Vale Sally Stowe

Monday 22 February 2016

That point was controversial; her microscopy settled the matter. It was a brilliant cameo – microscopy at its most effective

Sally Stowe imaging butterfly wing in the EMU, Bldg 46, c 2007. Photo credit: Jeff Wilson, ANU
Sally Stowe imaging a butterfly wing in the EMU, Bldg 46, c 2007. Photo credit: Jeff Wilson, ANU

14 July 1951 -  11 January 2016

Sally Jane Stowe was raised in New Zealand, obtaining her undergraduate degree at the University of Auckland. She then came to the Department of Neurobiology (Research School of Biological Sciences, ANU) in Canberra where she did her PhD on the structure and function of the visual system of crabs. After receiving her doctorate, Sally collaborated with her husband, Associate Professor David Blest, on the extraordinarily rapid turnover of the membranes of the light sensitive cells within the eyes of invertebrates. During this collaboration, Sally produced some of her finest scientific work.
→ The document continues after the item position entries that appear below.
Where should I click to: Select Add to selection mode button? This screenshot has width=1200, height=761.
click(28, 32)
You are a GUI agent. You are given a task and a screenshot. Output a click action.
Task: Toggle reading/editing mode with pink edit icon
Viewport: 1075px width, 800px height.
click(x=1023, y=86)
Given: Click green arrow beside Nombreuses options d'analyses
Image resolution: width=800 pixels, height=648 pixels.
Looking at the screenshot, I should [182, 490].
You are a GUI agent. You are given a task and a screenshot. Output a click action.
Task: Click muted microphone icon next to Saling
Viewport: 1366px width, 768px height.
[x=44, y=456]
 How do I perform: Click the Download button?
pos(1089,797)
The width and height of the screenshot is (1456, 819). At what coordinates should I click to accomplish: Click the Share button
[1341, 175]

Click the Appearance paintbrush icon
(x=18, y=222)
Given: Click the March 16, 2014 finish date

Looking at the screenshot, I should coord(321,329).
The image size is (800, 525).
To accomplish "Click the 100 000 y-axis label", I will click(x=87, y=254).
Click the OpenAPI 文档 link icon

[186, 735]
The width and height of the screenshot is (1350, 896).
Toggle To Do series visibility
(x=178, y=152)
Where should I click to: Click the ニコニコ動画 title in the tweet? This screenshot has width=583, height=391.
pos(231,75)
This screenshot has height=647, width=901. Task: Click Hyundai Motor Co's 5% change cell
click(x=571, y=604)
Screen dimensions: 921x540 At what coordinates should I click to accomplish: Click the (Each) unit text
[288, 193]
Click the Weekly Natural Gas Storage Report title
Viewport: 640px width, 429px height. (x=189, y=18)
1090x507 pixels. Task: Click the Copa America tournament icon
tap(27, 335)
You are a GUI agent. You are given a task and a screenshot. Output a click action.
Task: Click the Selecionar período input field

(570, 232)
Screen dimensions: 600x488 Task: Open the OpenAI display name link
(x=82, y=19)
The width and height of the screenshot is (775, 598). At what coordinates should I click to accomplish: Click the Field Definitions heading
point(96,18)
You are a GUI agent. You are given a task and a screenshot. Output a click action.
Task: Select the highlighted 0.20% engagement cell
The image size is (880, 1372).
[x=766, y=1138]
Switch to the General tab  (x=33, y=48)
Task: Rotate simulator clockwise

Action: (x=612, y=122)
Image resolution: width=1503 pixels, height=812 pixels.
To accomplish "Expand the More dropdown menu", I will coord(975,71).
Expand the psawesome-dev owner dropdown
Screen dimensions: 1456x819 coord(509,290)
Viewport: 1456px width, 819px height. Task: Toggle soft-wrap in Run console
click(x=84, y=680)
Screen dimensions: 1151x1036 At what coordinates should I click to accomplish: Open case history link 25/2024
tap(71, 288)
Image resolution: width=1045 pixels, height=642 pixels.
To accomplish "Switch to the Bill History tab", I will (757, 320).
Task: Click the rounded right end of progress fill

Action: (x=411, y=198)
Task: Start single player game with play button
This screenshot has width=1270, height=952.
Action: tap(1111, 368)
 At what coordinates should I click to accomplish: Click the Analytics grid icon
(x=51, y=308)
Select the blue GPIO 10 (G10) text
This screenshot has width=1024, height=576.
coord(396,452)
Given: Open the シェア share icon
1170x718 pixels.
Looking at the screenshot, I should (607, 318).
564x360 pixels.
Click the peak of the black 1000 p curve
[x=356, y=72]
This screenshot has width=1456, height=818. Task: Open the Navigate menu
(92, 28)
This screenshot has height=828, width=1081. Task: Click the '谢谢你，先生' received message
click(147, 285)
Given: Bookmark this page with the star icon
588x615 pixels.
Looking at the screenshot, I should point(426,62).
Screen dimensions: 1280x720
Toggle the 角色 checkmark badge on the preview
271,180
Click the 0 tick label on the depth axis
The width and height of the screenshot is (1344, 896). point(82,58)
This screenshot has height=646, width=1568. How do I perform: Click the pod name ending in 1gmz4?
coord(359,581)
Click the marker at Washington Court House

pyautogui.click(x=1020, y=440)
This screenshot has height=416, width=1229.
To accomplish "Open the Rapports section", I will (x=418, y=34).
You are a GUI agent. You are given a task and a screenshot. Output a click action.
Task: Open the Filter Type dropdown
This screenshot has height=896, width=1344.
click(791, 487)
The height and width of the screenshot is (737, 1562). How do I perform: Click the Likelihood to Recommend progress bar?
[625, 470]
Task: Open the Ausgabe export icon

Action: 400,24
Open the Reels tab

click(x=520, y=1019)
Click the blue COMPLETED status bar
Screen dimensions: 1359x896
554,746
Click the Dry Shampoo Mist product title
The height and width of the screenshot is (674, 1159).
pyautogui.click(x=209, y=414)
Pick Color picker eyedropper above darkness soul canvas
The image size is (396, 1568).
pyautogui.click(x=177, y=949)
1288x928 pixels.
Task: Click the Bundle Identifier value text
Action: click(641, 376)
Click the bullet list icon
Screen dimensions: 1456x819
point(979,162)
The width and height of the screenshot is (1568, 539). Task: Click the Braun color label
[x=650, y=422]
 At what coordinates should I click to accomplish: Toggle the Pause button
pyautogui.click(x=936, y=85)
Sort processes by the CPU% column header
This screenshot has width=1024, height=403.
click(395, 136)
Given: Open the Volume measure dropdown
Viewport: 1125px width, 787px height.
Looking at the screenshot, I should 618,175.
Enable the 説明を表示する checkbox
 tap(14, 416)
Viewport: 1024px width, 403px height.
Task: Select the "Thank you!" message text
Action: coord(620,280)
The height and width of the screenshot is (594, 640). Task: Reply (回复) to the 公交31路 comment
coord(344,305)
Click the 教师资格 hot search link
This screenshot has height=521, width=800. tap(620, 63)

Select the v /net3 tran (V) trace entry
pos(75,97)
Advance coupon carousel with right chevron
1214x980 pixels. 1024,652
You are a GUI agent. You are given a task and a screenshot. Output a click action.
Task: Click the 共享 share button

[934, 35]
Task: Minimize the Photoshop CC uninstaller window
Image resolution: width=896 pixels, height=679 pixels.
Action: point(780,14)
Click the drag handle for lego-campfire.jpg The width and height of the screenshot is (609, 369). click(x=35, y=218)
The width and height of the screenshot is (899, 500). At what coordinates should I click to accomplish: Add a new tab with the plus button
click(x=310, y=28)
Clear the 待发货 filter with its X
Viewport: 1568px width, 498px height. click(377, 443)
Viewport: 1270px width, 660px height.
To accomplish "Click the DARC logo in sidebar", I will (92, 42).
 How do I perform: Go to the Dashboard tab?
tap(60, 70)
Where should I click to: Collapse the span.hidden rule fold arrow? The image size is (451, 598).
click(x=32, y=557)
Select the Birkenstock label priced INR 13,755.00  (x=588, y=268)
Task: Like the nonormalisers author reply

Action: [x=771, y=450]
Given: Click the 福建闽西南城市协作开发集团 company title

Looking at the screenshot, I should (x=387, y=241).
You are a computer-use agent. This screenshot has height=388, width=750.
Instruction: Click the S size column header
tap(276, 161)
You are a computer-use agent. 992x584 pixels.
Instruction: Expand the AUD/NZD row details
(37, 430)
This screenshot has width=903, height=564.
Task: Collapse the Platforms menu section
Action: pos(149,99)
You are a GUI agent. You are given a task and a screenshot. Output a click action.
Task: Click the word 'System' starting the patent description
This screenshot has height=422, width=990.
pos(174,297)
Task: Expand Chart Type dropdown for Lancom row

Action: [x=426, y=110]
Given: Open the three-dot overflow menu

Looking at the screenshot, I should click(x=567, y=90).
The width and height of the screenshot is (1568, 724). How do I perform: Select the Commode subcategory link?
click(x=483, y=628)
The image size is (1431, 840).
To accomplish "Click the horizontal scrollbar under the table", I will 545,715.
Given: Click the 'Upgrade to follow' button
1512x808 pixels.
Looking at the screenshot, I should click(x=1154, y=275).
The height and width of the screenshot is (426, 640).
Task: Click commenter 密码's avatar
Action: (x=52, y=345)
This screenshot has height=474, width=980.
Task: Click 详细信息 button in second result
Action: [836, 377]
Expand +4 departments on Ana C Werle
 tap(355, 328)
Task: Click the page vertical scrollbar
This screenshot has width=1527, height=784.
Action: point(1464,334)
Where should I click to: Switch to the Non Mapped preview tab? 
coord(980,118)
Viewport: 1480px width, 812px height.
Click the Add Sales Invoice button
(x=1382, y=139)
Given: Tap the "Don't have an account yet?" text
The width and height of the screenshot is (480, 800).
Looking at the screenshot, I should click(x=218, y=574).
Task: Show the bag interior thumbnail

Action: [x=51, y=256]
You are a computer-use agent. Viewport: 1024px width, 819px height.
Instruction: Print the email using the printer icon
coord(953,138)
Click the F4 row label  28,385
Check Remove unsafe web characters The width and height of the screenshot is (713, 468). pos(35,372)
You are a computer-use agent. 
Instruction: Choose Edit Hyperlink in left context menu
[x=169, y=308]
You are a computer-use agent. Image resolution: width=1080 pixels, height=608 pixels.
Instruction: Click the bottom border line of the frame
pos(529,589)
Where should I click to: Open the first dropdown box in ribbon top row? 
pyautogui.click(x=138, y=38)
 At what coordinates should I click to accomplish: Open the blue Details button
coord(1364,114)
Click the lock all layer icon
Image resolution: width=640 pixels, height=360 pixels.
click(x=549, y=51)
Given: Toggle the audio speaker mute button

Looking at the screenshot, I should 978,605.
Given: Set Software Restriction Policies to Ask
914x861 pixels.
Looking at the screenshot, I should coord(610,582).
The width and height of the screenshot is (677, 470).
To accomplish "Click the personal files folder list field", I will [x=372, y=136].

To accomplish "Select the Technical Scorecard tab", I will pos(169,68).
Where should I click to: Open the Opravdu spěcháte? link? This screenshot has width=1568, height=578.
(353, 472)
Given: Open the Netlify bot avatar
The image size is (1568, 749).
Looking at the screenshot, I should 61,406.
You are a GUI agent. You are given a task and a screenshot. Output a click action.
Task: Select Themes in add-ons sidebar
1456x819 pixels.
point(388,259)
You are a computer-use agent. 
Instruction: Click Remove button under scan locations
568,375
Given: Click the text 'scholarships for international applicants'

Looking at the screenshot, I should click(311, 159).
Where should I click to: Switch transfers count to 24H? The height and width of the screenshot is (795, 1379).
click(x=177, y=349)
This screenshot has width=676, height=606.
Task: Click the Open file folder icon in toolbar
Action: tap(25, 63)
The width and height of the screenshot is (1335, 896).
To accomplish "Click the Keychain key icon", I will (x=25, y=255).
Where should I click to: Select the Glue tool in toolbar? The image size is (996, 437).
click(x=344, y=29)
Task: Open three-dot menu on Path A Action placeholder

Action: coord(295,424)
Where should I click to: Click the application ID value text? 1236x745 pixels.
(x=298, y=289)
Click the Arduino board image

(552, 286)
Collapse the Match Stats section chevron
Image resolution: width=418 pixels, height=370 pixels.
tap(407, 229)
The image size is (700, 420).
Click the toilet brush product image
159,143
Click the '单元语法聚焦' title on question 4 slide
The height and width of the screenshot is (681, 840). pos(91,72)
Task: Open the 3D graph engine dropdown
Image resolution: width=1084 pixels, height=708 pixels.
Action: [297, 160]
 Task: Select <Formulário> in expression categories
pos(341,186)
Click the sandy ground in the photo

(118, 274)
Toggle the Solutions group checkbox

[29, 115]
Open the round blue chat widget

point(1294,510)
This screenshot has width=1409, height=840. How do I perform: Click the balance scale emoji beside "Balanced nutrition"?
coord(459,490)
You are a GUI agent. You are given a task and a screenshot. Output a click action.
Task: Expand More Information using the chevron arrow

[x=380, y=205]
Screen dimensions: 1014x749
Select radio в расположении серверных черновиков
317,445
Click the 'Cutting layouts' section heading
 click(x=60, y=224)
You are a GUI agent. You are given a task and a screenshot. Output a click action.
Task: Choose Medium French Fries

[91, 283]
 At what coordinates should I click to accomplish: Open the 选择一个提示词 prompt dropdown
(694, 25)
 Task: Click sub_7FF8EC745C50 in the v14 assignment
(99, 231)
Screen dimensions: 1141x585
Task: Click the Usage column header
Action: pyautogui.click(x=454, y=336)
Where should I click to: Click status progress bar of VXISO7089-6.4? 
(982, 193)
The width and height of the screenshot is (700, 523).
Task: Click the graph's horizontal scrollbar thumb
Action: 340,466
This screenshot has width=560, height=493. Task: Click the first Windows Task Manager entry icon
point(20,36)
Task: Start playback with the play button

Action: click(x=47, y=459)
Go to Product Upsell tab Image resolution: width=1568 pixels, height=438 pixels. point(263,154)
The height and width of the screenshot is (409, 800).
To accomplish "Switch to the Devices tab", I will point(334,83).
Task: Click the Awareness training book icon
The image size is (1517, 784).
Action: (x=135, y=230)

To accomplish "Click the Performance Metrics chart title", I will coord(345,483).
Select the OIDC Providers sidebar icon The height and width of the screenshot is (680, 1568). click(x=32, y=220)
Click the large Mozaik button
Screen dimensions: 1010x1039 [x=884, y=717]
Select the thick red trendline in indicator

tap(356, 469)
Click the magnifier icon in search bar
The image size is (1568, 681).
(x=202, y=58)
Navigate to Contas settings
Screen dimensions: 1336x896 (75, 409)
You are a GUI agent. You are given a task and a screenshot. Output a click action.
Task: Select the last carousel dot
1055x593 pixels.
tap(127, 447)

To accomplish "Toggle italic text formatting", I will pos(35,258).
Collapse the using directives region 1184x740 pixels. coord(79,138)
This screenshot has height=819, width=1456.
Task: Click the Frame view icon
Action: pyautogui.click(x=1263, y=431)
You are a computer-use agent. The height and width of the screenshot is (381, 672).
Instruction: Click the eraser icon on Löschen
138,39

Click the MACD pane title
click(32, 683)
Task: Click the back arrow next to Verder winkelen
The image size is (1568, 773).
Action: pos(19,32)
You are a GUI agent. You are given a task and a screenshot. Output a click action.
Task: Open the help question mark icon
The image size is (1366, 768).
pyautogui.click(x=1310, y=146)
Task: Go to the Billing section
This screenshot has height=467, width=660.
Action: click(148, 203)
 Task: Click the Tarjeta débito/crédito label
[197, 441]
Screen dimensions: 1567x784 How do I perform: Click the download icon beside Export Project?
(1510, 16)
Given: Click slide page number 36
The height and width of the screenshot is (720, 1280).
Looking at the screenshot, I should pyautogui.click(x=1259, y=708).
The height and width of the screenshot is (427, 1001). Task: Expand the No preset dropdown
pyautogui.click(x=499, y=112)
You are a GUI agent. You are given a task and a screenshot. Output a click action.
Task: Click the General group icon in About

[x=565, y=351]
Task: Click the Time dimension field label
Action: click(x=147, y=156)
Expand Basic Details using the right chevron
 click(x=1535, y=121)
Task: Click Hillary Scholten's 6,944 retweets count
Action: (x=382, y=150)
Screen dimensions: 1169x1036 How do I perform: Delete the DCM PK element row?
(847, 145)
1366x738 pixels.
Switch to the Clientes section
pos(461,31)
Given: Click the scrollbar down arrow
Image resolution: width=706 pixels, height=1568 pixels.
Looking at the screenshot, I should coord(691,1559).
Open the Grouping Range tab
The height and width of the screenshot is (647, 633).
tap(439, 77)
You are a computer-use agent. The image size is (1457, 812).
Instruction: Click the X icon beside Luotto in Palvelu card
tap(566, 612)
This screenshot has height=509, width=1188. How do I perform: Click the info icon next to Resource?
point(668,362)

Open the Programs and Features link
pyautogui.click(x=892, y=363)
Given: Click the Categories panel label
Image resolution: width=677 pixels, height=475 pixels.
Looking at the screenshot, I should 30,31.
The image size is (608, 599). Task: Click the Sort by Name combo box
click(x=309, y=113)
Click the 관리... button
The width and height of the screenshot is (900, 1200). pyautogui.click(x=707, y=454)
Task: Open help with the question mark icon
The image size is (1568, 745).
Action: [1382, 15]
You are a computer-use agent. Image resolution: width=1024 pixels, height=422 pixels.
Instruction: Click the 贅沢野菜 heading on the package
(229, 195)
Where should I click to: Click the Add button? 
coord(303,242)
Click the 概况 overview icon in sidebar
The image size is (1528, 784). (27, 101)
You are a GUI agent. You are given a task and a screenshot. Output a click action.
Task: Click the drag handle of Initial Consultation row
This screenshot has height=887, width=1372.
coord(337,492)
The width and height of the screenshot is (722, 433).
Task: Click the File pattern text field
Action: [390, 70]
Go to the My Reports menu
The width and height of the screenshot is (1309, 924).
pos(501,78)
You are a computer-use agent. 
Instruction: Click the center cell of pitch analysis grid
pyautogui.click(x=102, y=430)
In 1984 Sally became Facility Coordinator of the ANU Electron Microscopy Unit (ANUEMU), in Building 46, managing it for 24 years until her retirement in 2008. This was a very demanding role, in which Sally had to balance the often competing demands of fields as diverse as geology, botany and neurophysiology. She worked tirelessly to expand the capabilities of the Unit, obtaining much new equipment for it.

Sally’s modest demeanour and her enduring helpfulness -  she frequently interrupted her own work to help others, even out of hours – made the Unit highly productive, a congenial place which pursued microscopy to its limits. Sally had an intimate technical knowledge of the instruments under her care, and was the first-response troubleshooter whenever anything went wrong. She also created a course on digital microscopic imaging, introducing generations of novice research students to the field. During this period she befriended people – colleagues, students - from throughout the campus, and the affection and respect in which she was held were reflected in the large turnout for her retirement farewell.

In retirement, Sally continued her research with collaborators old and new. Sally was the epitome of a scientist, interested in everything and keeping up with the work of local and overseas friends and collaborators. One of the great frustrations of her long, final illness was her inability to use a microscope. Ongoing projects at the time of her death included the neuropathology of dementia,  with Professor Jonathan Stone (University of Sydney and a former Director of RSBS), and the structural basis of iridescent butterfly wing colouration with Professor Doekele Stavenga (University of Groningen).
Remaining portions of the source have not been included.